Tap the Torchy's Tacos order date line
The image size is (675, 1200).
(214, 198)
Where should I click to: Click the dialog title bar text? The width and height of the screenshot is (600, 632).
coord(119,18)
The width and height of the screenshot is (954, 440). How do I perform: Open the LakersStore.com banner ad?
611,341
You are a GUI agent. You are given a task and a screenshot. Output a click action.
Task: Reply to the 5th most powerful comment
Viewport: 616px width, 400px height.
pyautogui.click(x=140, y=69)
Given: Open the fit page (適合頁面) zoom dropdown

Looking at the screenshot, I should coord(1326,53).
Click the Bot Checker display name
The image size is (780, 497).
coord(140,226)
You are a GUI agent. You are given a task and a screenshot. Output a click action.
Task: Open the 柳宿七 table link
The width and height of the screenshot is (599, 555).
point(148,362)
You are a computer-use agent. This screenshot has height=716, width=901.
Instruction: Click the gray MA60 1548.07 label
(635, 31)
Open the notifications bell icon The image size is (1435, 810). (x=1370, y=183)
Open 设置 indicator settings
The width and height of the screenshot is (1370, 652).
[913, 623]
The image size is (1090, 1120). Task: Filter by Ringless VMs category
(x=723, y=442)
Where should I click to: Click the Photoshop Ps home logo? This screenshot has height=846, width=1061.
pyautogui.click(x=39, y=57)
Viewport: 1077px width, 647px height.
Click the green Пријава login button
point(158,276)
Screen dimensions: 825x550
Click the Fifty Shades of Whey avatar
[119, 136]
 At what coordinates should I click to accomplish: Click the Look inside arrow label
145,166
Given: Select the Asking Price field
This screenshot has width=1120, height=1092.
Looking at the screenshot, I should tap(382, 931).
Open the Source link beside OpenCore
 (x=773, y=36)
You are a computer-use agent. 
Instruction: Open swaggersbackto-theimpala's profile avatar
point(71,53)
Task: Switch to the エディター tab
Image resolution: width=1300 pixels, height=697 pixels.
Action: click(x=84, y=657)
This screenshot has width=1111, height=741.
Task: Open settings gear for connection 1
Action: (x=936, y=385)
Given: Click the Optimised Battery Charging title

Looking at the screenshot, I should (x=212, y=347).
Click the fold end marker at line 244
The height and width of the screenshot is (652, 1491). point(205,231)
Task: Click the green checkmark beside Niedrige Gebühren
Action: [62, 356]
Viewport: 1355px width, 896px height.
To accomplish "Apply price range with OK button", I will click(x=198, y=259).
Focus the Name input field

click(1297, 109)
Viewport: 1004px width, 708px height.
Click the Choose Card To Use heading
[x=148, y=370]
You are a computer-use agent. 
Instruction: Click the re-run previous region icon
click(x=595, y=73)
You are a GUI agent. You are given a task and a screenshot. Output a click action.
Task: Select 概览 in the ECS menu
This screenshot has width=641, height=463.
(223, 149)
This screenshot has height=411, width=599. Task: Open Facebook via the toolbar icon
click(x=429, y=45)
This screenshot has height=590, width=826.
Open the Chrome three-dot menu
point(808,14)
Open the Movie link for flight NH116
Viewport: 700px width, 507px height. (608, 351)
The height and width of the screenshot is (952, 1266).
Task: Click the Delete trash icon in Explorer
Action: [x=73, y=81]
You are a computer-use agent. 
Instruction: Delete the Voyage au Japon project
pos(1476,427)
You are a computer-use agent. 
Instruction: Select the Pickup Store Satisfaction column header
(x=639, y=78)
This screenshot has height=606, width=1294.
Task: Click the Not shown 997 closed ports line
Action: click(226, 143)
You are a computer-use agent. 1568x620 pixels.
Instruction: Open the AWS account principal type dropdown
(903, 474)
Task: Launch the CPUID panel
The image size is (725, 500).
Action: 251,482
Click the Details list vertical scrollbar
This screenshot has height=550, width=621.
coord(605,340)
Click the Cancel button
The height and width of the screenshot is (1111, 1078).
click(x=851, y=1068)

-.-.-

_WORK INSTRUCTION_
A verbatim copy of every entry is required.

_RESULT OF THIS TASK_
Tap the Torchy's Tacos order date line
The image size is (675, 1200).
(214, 198)
Where should I click to: Click the dialog title bar text? The width and height of the screenshot is (600, 632).
coord(119,18)
The width and height of the screenshot is (954, 440). How do I perform: Open the LakersStore.com banner ad?
611,341
You are a GUI agent. You are given a task and a screenshot. Output a click action.
Task: Reply to the 5th most powerful comment
Viewport: 616px width, 400px height.
pyautogui.click(x=140, y=69)
Given: Open the fit page (適合頁面) zoom dropdown

Looking at the screenshot, I should coord(1326,53).
Click the Bot Checker display name
The image size is (780, 497).
coord(140,226)
You are a GUI agent. You are given a task and a screenshot. Output a click action.
Task: Open the 柳宿七 table link
The width and height of the screenshot is (599, 555).
point(148,362)
You are a computer-use agent. This screenshot has height=716, width=901.
Instruction: Click the gray MA60 1548.07 label
(635, 31)
Open the notifications bell icon The image size is (1435, 810). (x=1370, y=183)
Open 设置 indicator settings
The width and height of the screenshot is (1370, 652).
[913, 623]
The image size is (1090, 1120). Task: Filter by Ringless VMs category
(x=723, y=442)
Where should I click to: Click the Photoshop Ps home logo? This screenshot has height=846, width=1061.
pyautogui.click(x=39, y=57)
Viewport: 1077px width, 647px height.
Click the green Пријава login button
point(158,276)
Screen dimensions: 825x550
Click the Fifty Shades of Whey avatar
[119, 136]
 At what coordinates should I click to accomplish: Click the Look inside arrow label
145,166
Given: Select the Asking Price field
This screenshot has width=1120, height=1092.
Looking at the screenshot, I should tap(382, 931).
Open the Source link beside OpenCore
 (x=773, y=36)
You are a computer-use agent. 
Instruction: Open swaggersbackto-theimpala's profile avatar
point(71,53)
Task: Switch to the エディター tab
Image resolution: width=1300 pixels, height=697 pixels.
Action: click(x=84, y=657)
This screenshot has width=1111, height=741.
Task: Open settings gear for connection 1
Action: (x=936, y=385)
Given: Click the Optimised Battery Charging title

Looking at the screenshot, I should (x=212, y=347).
Click the fold end marker at line 244
The height and width of the screenshot is (652, 1491). point(205,231)
Task: Click the green checkmark beside Niedrige Gebühren
Action: [62, 356]
Viewport: 1355px width, 896px height.
To accomplish "Apply price range with OK button", I will click(x=198, y=259).
Focus the Name input field

click(1297, 109)
Viewport: 1004px width, 708px height.
Click the Choose Card To Use heading
[x=148, y=370]
You are a computer-use agent. 
Instruction: Click the re-run previous region icon
click(x=595, y=73)
You are a GUI agent. You are given a task and a screenshot. Output a click action.
Task: Select 概览 in the ECS menu
This screenshot has width=641, height=463.
(223, 149)
This screenshot has height=411, width=599. Task: Open Facebook via the toolbar icon
click(x=429, y=45)
This screenshot has height=590, width=826.
Open the Chrome three-dot menu
point(808,14)
Open the Movie link for flight NH116
Viewport: 700px width, 507px height. (608, 351)
The height and width of the screenshot is (952, 1266).
Task: Click the Delete trash icon in Explorer
Action: [x=73, y=81]
You are a computer-use agent. 
Instruction: Delete the Voyage au Japon project
pos(1476,427)
You are a computer-use agent. 
Instruction: Select the Pickup Store Satisfaction column header
(x=639, y=78)
This screenshot has height=606, width=1294.
Task: Click the Not shown 997 closed ports line
Action: click(226, 143)
You are a computer-use agent. 1568x620 pixels.
Instruction: Open the AWS account principal type dropdown
(903, 474)
Task: Launch the CPUID panel
The image size is (725, 500).
Action: 251,482
Click the Details list vertical scrollbar
This screenshot has height=550, width=621.
coord(605,340)
Click the Cancel button
The height and width of the screenshot is (1111, 1078).
click(x=851, y=1068)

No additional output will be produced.